Appeal by the defendant (1) from a judgment of the Supreme Court, Kings County (Lodato, J.), rendered June 30, 1981, convicting him of robbery in the second degree, grand larceny in the second degree, and criminal possession of stolen property in the first degree, upon a jury verdict, and imposing sentence; and (2) by permission, from an order of the same court dated July 22, 1982, which denied the defendant’s motion pursuant to CPL 440.10 to vacate the judgment.
Order affirmed.
Judgment modified, on the law, by vacating the sentences imposed on the defendant’s convictions of grand larceny in the second degree and criminal possession of stolen property in the first degree. As so modified, judgment affirmed, and matter remitted to the Supreme Court, Kings County, for resentencing in accordance herewith.
The defendant was arrested and indicted in connection with the hijacking of a Texaco gas delivery truck on January 5, 1980. After the truck was hijacked, it was driven to and unloaded at a gas station owned by Alton Best. At the trial, Best testified that in the preceding year he had declined several offers by the defendant to sell him gasoline at the invoice price.
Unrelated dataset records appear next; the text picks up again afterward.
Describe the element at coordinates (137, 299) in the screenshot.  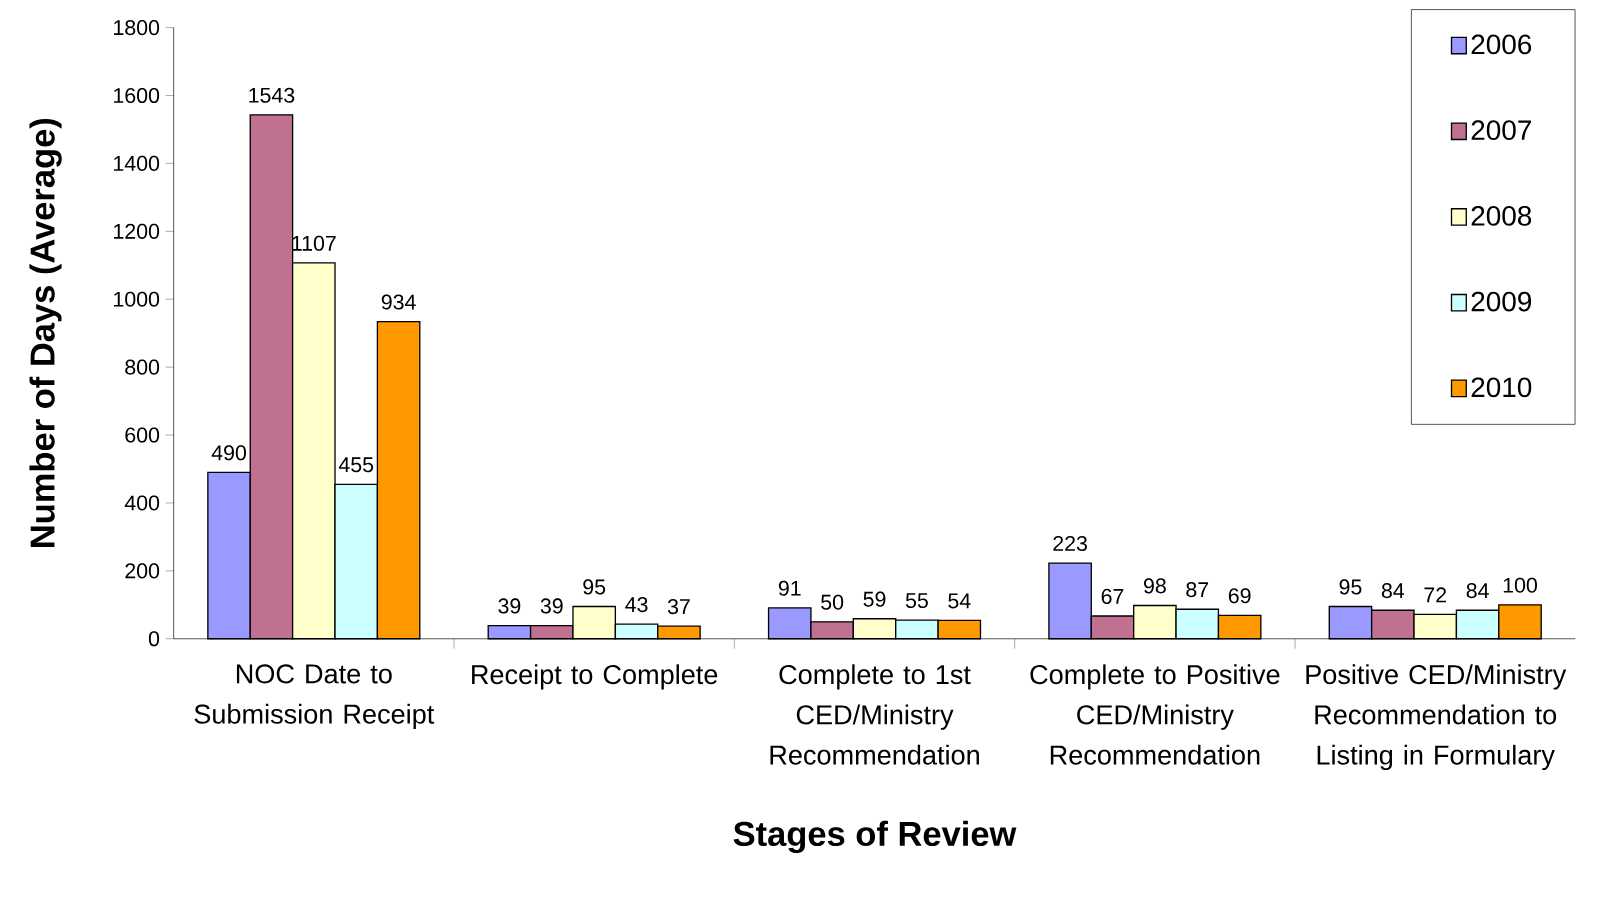
I see `y-tick-label: 1000` at that location.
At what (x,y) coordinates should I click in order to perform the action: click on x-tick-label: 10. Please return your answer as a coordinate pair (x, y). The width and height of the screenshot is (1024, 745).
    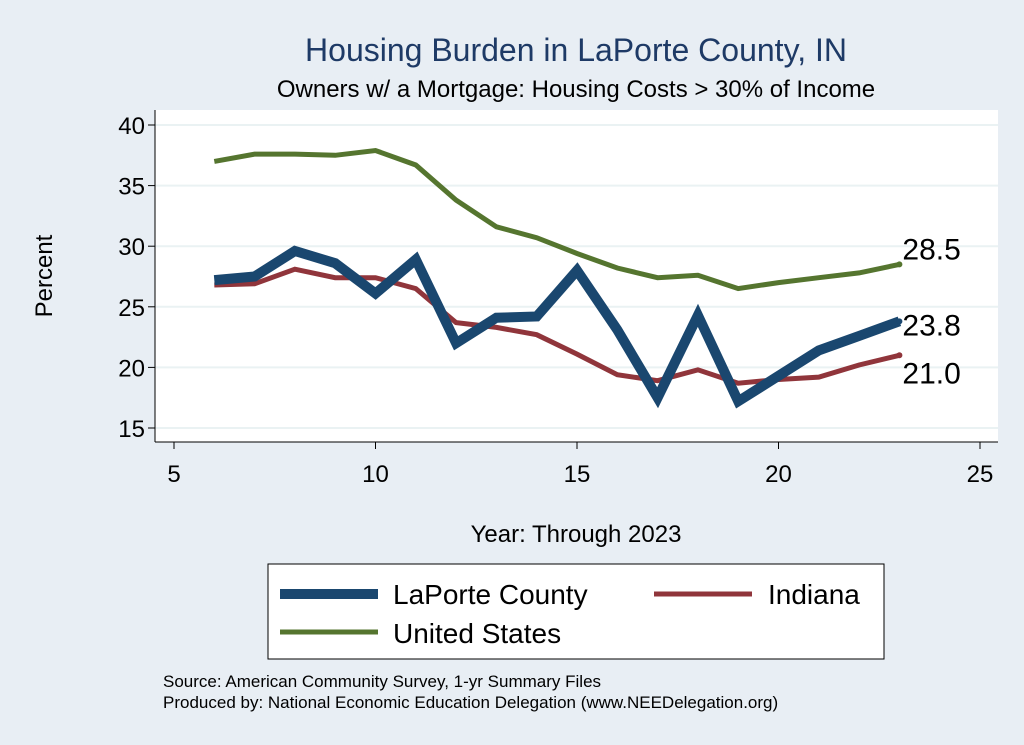
    Looking at the image, I should click on (376, 474).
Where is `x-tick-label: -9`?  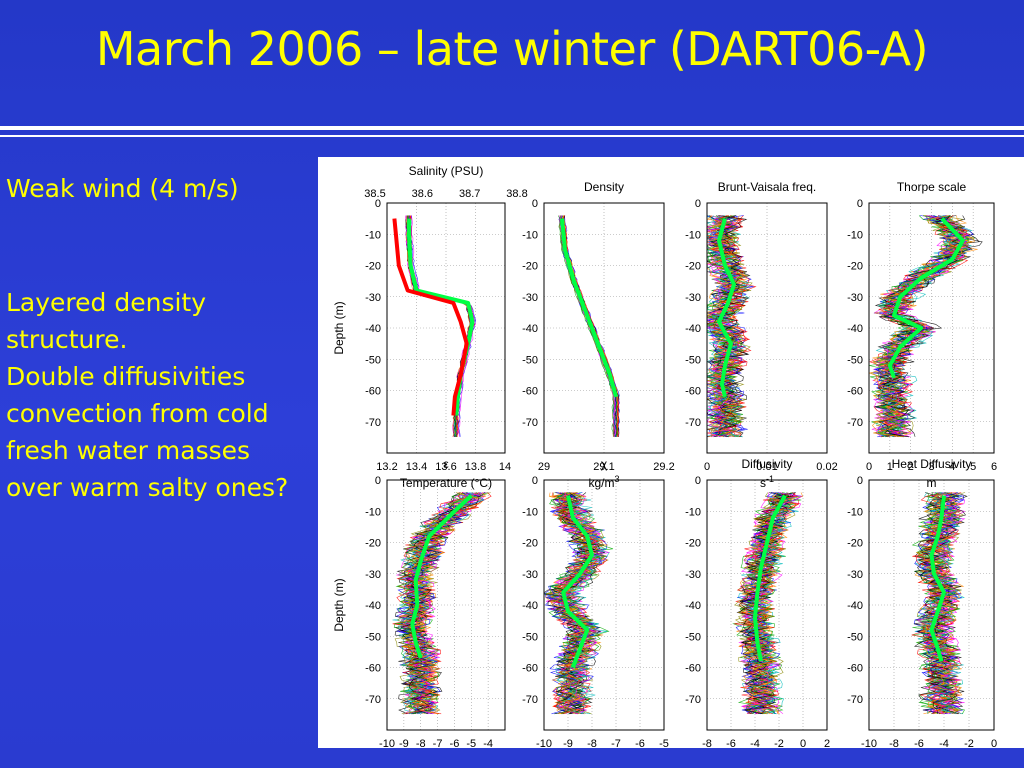 x-tick-label: -9 is located at coordinates (404, 743).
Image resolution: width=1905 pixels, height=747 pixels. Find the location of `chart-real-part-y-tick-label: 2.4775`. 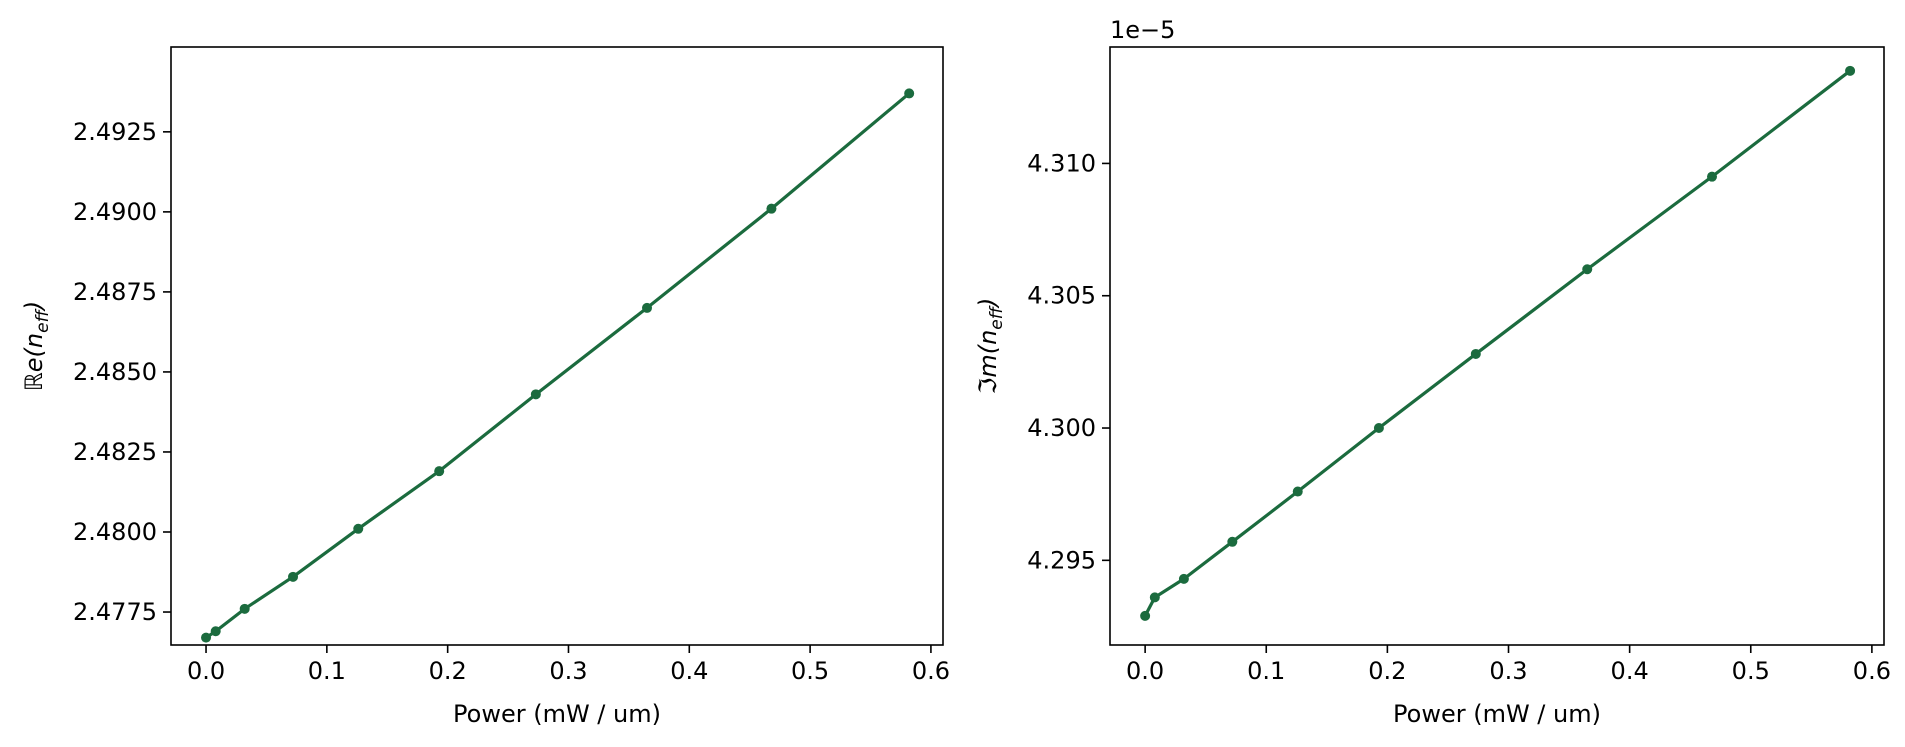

However, on December 18, 1979, the defendant called Best and told him that he had "dropped” 3,000 gallons of gasoline at Best’s station the night before. Although Best testified that he had not requested the delivery, he paid for the gasoline. Best testified that on December 26 or 27 he received another delivery of gasoline from the defendant, *587which he had agreed to accept prior to the delivery. Best testified that he did not learn of a January 5 load of gasoline until it had been unloaded in his station, and never paid for that gasoline.
We reject the defendant’s contention that it was error for the trial court to submit the issue of Best’s status as an accomplice to the jury as a question of fact. The court properly denied the defendant’s request to charge the jury that Best was an accomplice as a matter of law. Absent proof of a prior agreement or arrangement between the defendant and Best concerning the delivery of January 5, 1980, or evidence that Best was otherwise criminally implicated in the hijacking, it was proper to submit the issue of Best’s status as an accomplice to the jury as a question of fact (see, People v Brooks, 34 NY2d 475, 477, 480).
Since the crimes of grand larceny in the second degree and criminal possession of stolen property in the first degree are not violent felony offenses, the defendant should have been sentenced on those counts as a persistent felony offender as opposed to a persistent violent felony offender. The case is remitted for resentencing on those counts.
We have considered the defendant’s remaining contentions, including those raised in his pro se supplemental brief, and find them to be without merit. Lawrence, J. P., Eiber, Kunzeman and Kooper, JJ., concur.